# [What you will do]
Output only the lines that run from the line holding "Click the remove selected parameters icon" to the end of the entries, both ends included, and skip the pictures.

Extracted records:
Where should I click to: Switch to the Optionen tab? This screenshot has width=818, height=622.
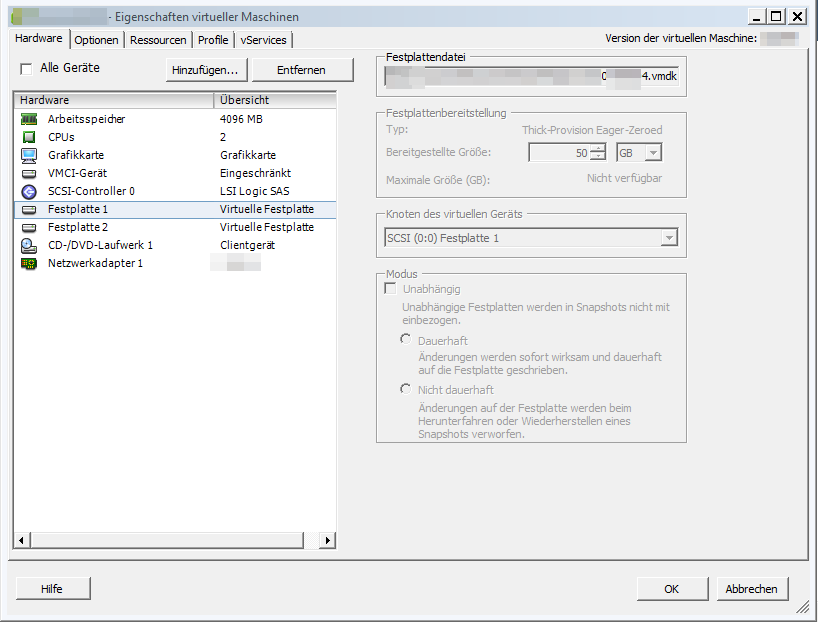pos(97,40)
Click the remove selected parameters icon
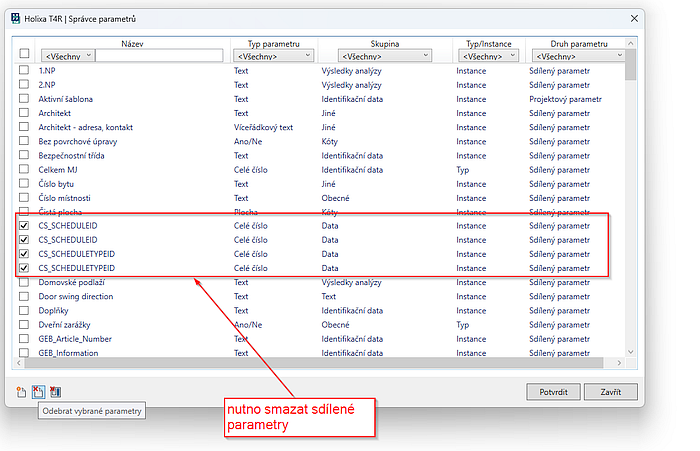 (x=38, y=392)
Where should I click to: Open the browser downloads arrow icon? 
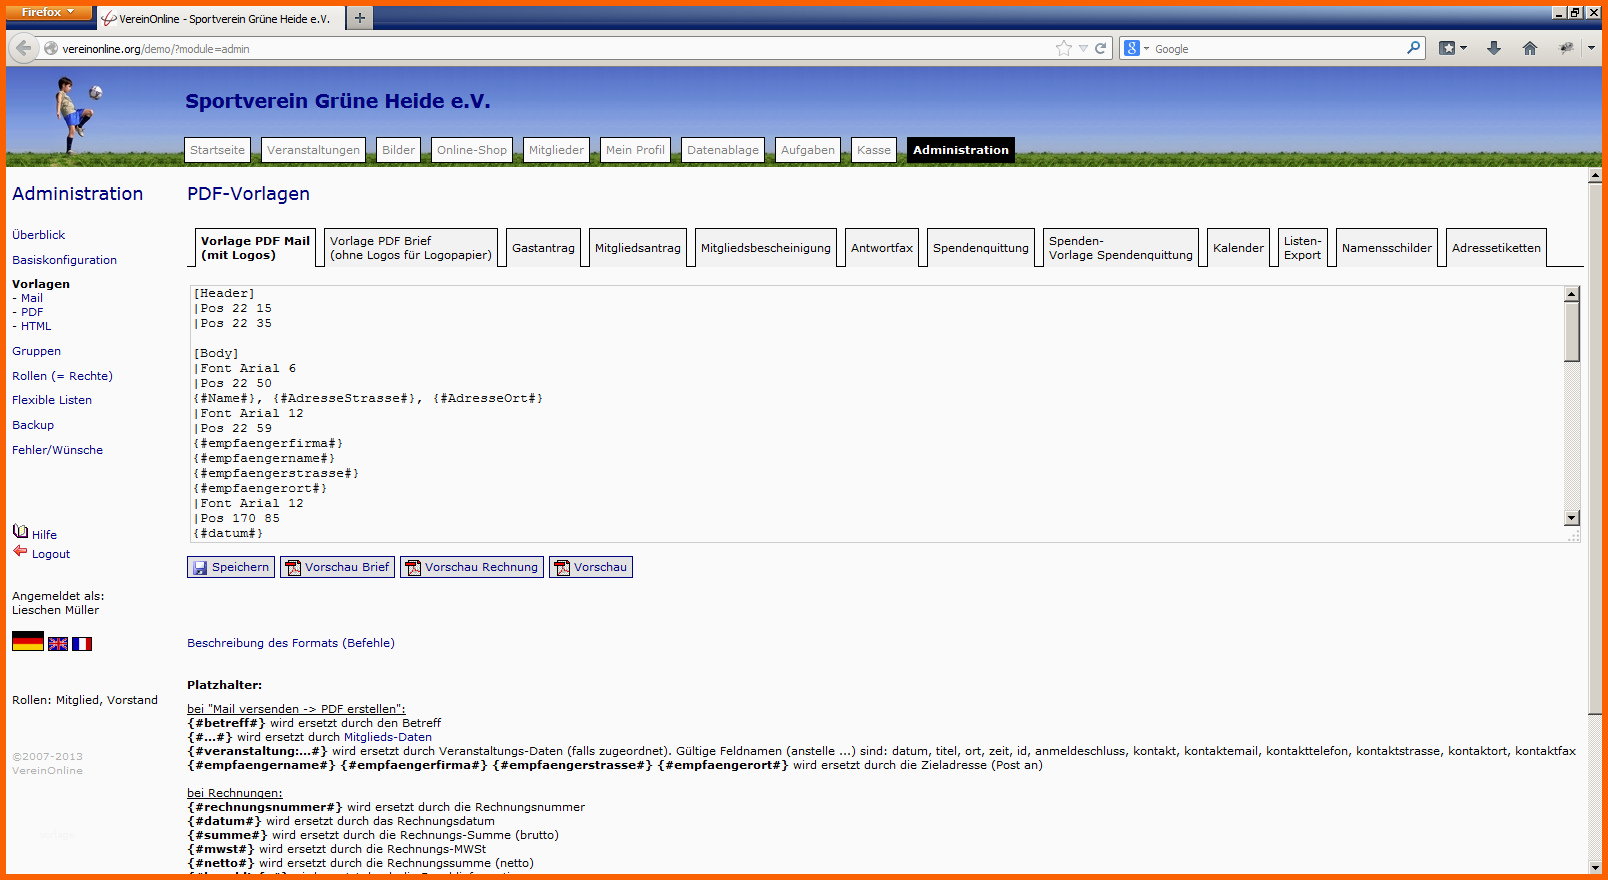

# [Solution for this exercise]
Click the remove selected parameters icon
 (x=38, y=392)
Where should I click to: Open the browser downloads arrow icon? 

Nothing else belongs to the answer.